Verdetto giusto, con qualche sbavatura

Un verdetto tutto sommato giusto, pur se venato di qualche scelta discutibile. La 79. edizione del Locarno Film Festival si è chiusa con l’assegnazione del Pardo d’Oro al regista romeno Florin Șerban per il film Nu e locul tau aici, un’opera intensamente politica sul difficile rapporto tra le generazioni e sulle tensioni politiche legate all’affermazione delle destre nazionaliste e al riaffiorare di ideologie razziste. Un premio sacrosanto: nonostante scelte formali non facili per lo spettatore, Șerban è stato uno dei pochi cineasti in concorso a dare una lettura autentica del presente, uno dei pochi a stare dentro il proprio tempo.
Qualità, queste ultime, che vanno riconosciute anche al film dei brasiliani Matheus Farias ed Enock Carvalho, A margem do Rio, meritatissimo Premio speciale della giuria. Nel Brasile in cui le Chiese neopentacostali prendono sempre più piede, lo scontro tra culture chiuse e tendenzialmente violente e culture aperte si fa sempre più duro. Farias e Carvalho hanno dimostrato di saper raccontare quanto accade costruendoci attorno un intreccio narrativo coinvolgente e in alcuni passaggi anche sorprendente.
Più scontato, prevedibile, il Pardo per la miglior regia al sudcoreano Hong Sangsoo per Nun dul dega eomne. Già vincitore dello stesso premio nel 2013 e Pardo d’oro nel 2015, Hong Sangsoo è un maestro del cinema calligrafico. La sua regia è perfetta, pulita, senza sbavature. Ma gelida.

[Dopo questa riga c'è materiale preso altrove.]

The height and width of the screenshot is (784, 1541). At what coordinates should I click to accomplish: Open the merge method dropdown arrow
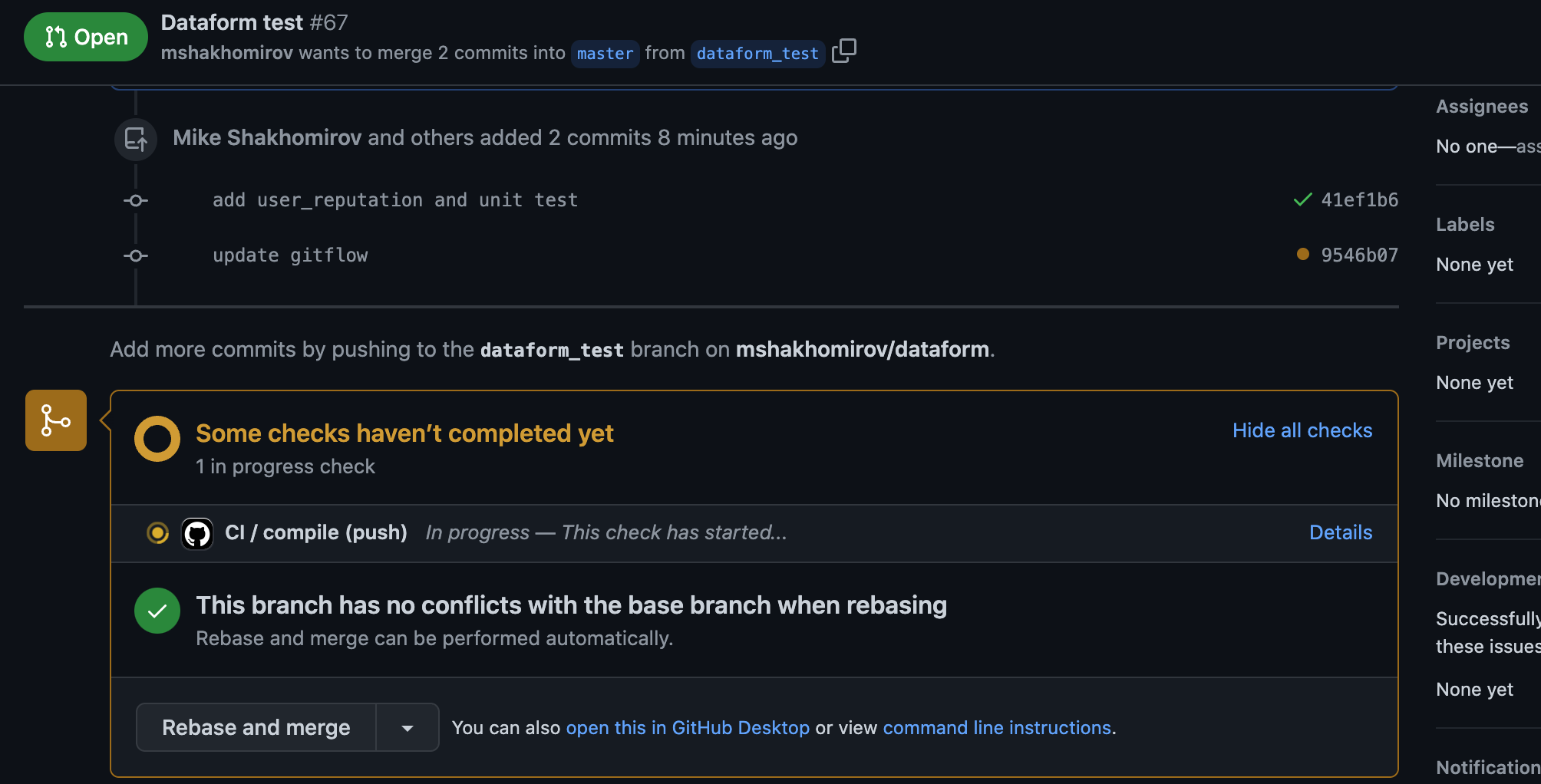pos(407,727)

Così come la fotografia dei suoi film e i protagonisti delle sue storie.
Un’accoglienza fredda hanno avuto, invece, i due Pardi per la migliore interpretazione: a Kim Minhee, moglie nella vita di Hong Sangsoo (del quale è l’attrice feticcio): e, soprattutto, a Monica Bellucci, voluta dal giovane regista Giovanni Tortorici per tentare di illuminare, in qualche modo, la sua deludentissima opera seconda, Ketticè. Dall’esordio nella Riffa di Francesco Laudadio (1991), Monica Bellucci ha girato un’ottantina di film e lavorato con registi di grande valore: da Francis Ford Coppola a Maurizio Nichetti, da Giuseppe Tornatore a Mel Gibson, da Bertrand Blier a Spike Lee. Il pubblico la ama moltissimo, e si è visto anche a Locarno. Ma questo non può, da solo, giustificare la scelta della giuria. Obiettivamente, l’interpretazione di Bellucci in Ketticè non è stata indimenticabile.
Ai mugugni del pubblico del GranRex, il direttore artistico Giona A. Nazzaro ha risposto: «Ma è la democrazia, è bellissimo. Che devo dire? Sono felicissimo». Il punto è un altro: capire se il premio a Monica Bellucci sia stato il frutto di una scelta «politica». Anche in vista dell’80. edizione. Perché questa è la sensazione.